(Beginning of SOURCE MATERIAL)

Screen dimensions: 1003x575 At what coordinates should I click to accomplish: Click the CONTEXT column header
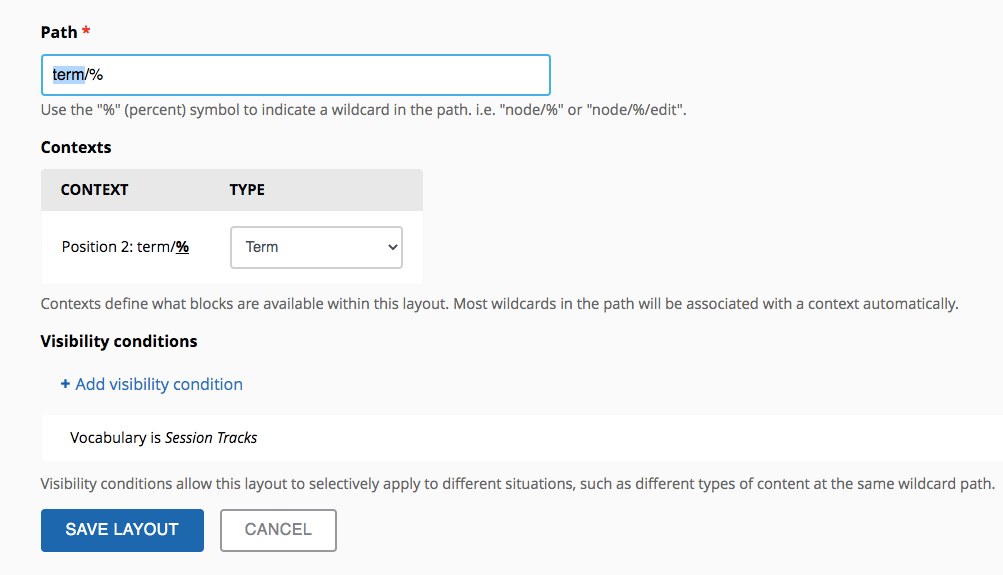[95, 189]

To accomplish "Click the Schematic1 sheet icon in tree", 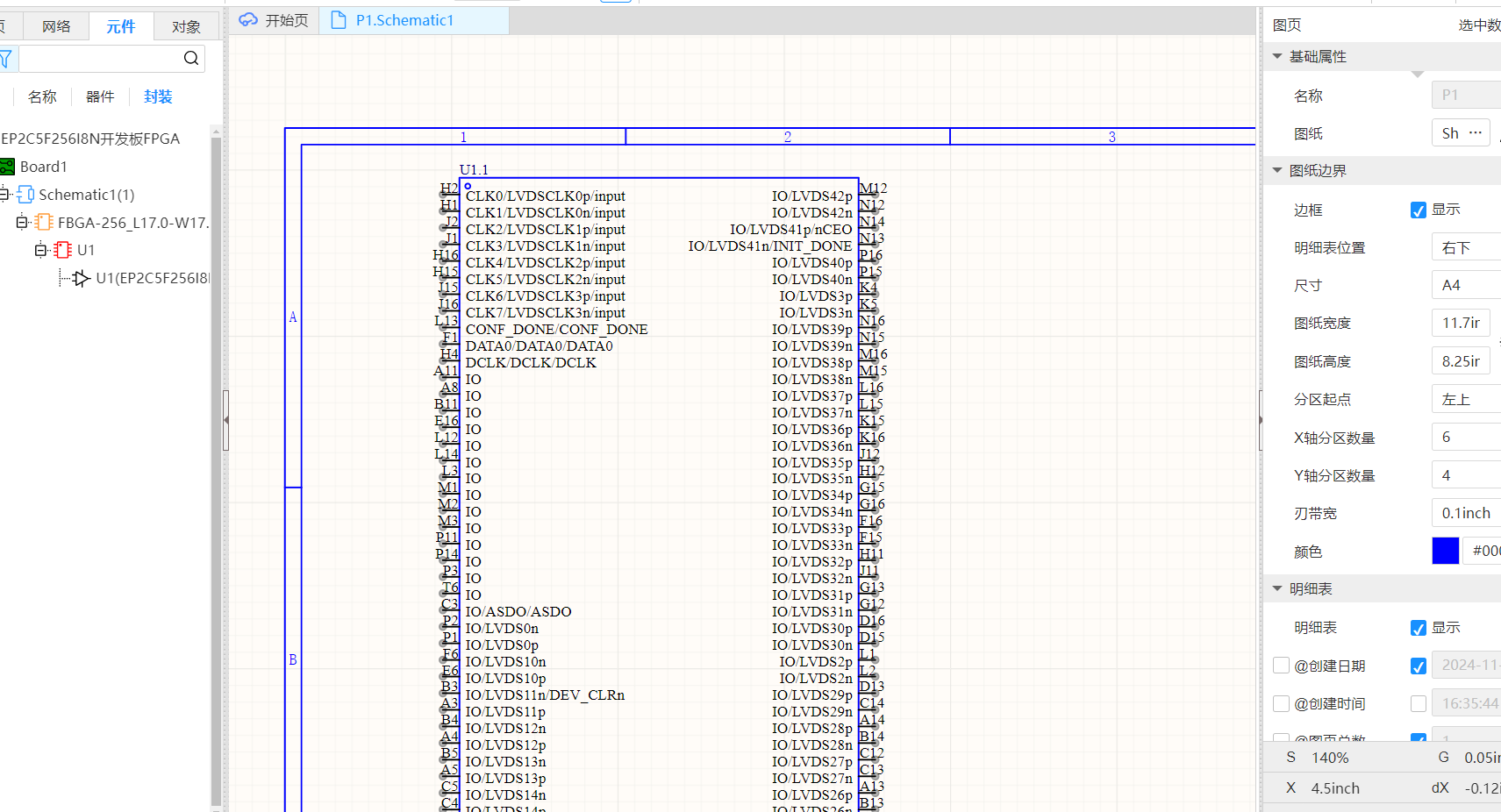I will tap(25, 195).
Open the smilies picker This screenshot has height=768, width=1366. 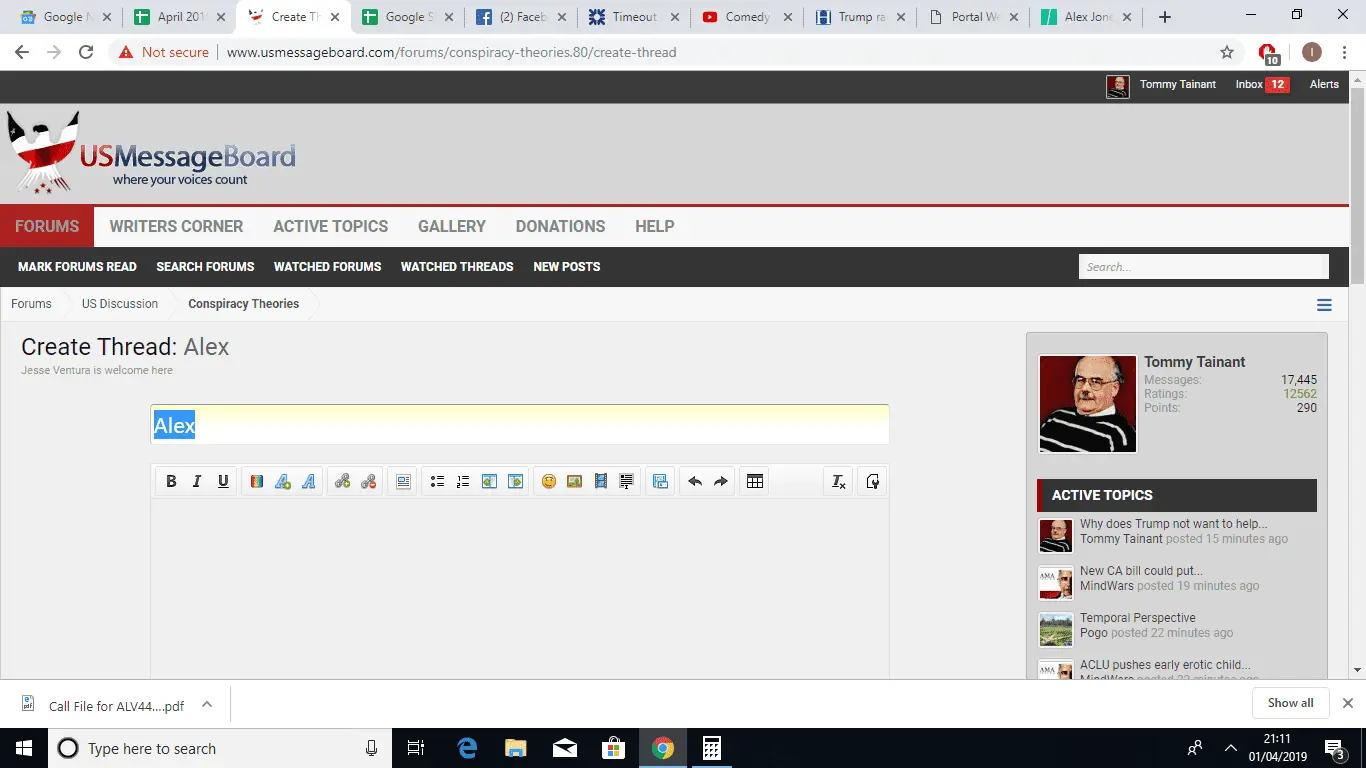(x=549, y=482)
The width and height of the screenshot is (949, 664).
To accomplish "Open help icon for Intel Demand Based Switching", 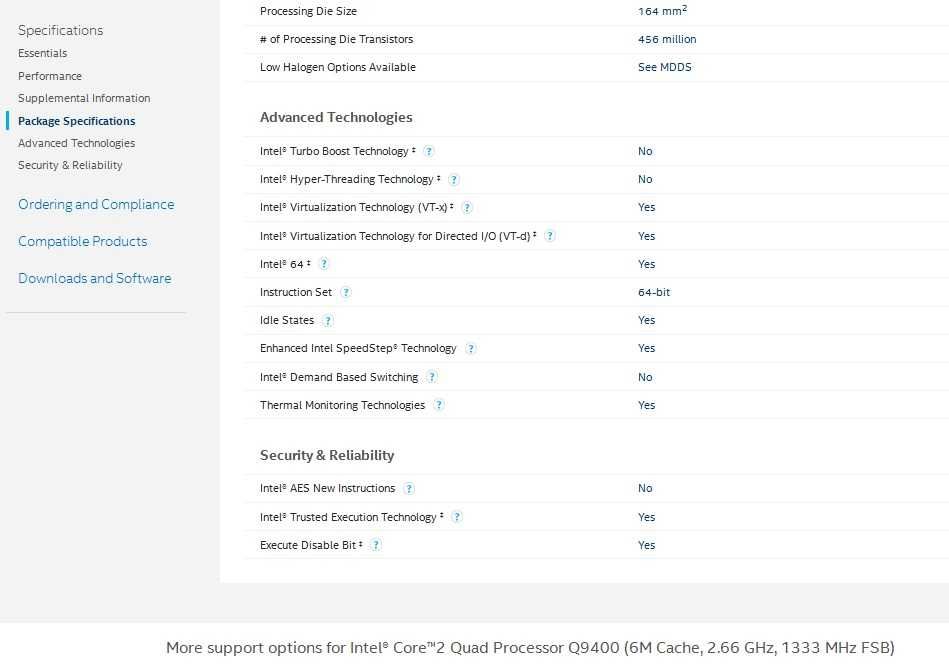I will click(x=432, y=377).
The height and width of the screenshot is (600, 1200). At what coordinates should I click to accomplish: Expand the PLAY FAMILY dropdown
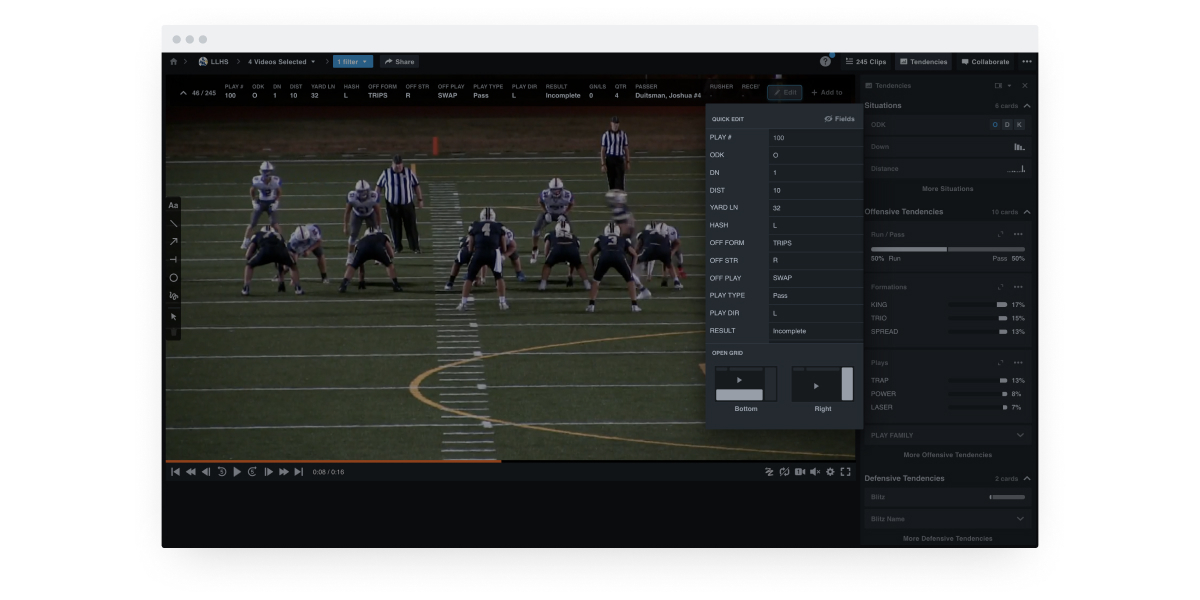[x=1020, y=435]
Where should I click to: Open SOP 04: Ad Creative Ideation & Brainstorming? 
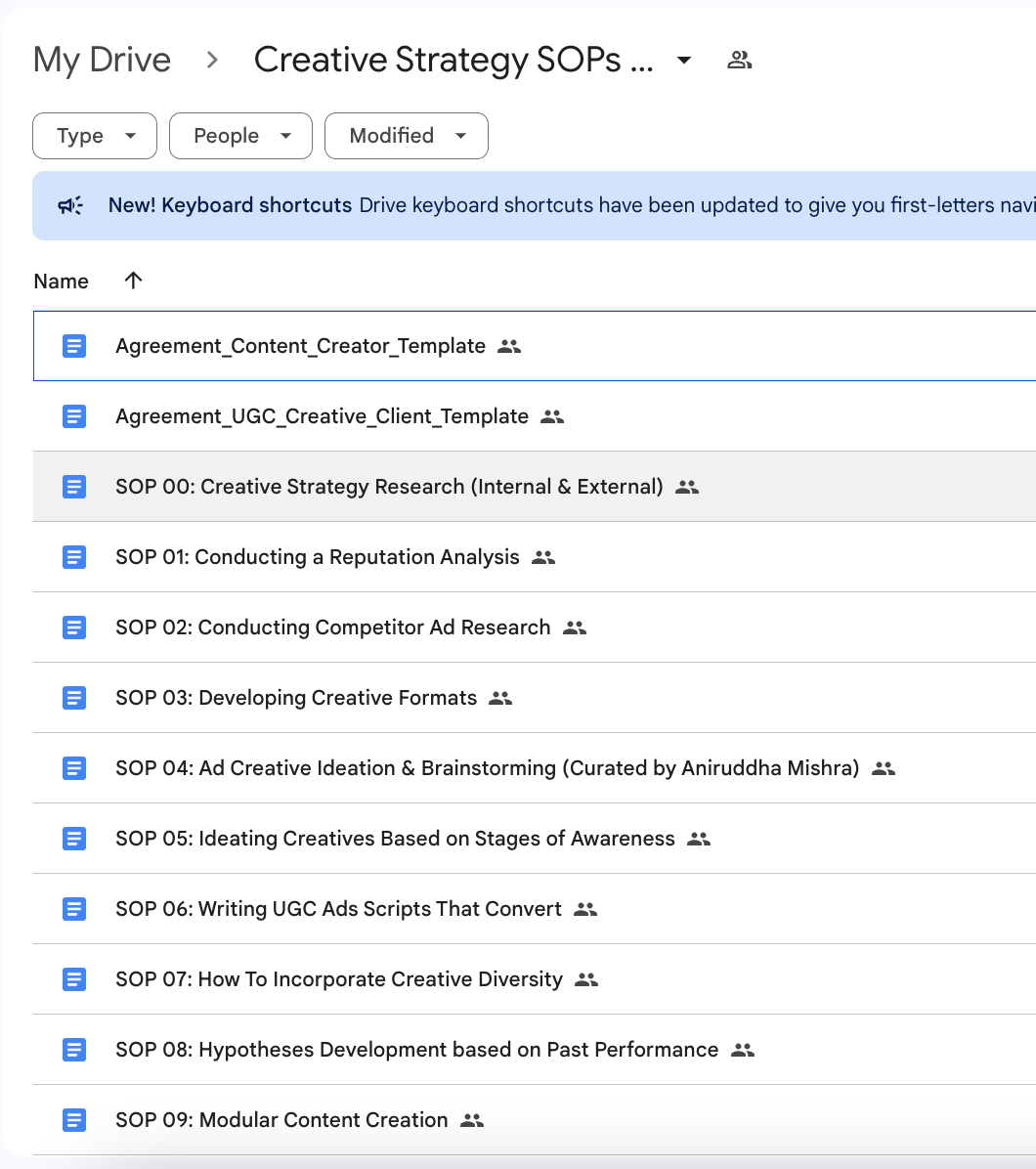coord(486,768)
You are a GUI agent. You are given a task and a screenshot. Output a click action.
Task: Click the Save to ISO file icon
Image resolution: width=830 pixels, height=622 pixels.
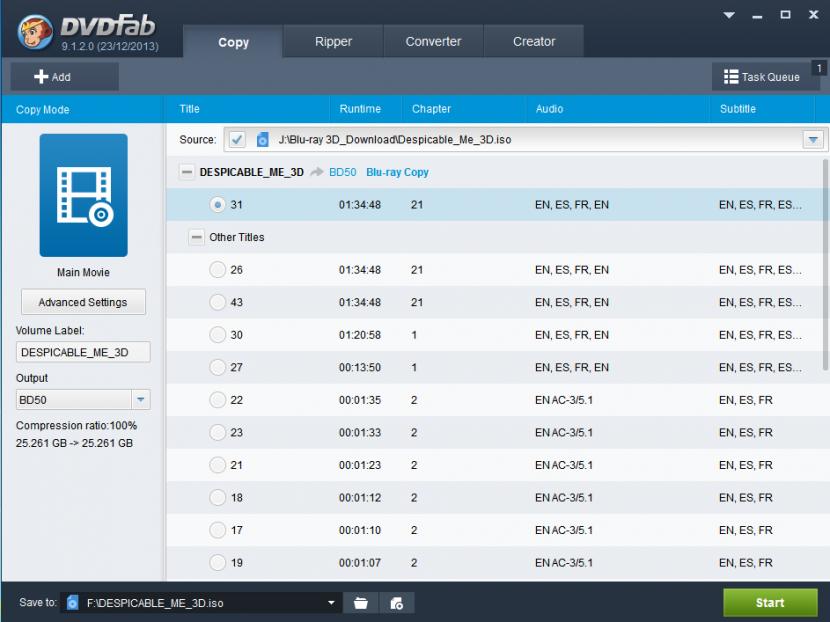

(End of SOURCE MATERIAL)

HOW TO COMPLETE THIS TASK> Restate word for word the lines that begin at the one containing "Task: Click the Save to ISO file icon" and end with the final line of the records. Pictures stay out.

EXPECTED ANSWER>
Task: Click the Save to ISO file icon
Image resolution: width=830 pixels, height=622 pixels.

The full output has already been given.